#### EXERCISE PROMPT
Reproduce the rows verbatim, starting at the line containing "Task: Click in the Google search field" and continuing through the end of the rows.

——

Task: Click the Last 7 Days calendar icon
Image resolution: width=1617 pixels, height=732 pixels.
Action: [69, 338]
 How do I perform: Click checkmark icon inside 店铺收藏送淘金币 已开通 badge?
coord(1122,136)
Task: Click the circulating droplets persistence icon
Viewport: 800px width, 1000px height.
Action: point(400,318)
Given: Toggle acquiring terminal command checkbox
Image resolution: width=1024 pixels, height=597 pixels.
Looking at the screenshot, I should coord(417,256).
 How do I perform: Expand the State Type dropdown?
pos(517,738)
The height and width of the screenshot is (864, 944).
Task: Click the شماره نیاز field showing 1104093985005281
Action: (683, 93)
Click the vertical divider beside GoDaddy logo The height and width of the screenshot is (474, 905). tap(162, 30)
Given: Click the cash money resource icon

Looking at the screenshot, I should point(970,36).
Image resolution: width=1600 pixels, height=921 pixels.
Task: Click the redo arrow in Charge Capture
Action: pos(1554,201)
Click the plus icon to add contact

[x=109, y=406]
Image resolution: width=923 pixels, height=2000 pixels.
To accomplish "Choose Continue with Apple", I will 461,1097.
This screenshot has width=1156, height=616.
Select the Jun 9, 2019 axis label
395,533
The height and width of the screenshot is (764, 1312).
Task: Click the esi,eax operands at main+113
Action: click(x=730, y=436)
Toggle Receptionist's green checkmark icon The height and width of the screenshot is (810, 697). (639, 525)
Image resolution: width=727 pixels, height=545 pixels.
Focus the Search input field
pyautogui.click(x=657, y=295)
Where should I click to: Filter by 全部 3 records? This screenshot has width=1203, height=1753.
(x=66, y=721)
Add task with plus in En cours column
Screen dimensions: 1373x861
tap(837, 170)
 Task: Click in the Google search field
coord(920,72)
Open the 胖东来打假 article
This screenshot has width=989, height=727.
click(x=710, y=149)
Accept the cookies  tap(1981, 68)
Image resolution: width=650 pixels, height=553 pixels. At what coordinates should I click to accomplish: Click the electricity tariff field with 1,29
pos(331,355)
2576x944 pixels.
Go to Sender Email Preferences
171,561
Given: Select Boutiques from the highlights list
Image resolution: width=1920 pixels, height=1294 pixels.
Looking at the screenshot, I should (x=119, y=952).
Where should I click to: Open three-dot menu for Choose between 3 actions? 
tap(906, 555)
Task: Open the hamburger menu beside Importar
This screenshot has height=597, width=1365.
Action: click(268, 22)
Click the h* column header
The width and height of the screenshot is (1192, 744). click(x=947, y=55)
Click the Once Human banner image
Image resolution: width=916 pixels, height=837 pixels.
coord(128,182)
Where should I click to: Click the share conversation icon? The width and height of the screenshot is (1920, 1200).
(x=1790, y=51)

——

#### FULL RESPONSE
 Task: Click in the Google search field
coord(920,72)
Open the 胖东来打假 article
This screenshot has width=989, height=727.
click(x=710, y=149)
Accept the cookies  tap(1981, 68)
Image resolution: width=650 pixels, height=553 pixels. At what coordinates should I click to accomplish: Click the electricity tariff field with 1,29
pos(331,355)
2576x944 pixels.
Go to Sender Email Preferences
171,561
Given: Select Boutiques from the highlights list
Image resolution: width=1920 pixels, height=1294 pixels.
Looking at the screenshot, I should (x=119, y=952).
Where should I click to: Open three-dot menu for Choose between 3 actions? 
tap(906, 555)
Task: Open the hamburger menu beside Importar
This screenshot has height=597, width=1365.
Action: click(268, 22)
Click the h* column header
The width and height of the screenshot is (1192, 744). click(x=947, y=55)
Click the Once Human banner image
Image resolution: width=916 pixels, height=837 pixels.
coord(128,182)
Where should I click to: Click the share conversation icon? The width and height of the screenshot is (1920, 1200).
(x=1790, y=51)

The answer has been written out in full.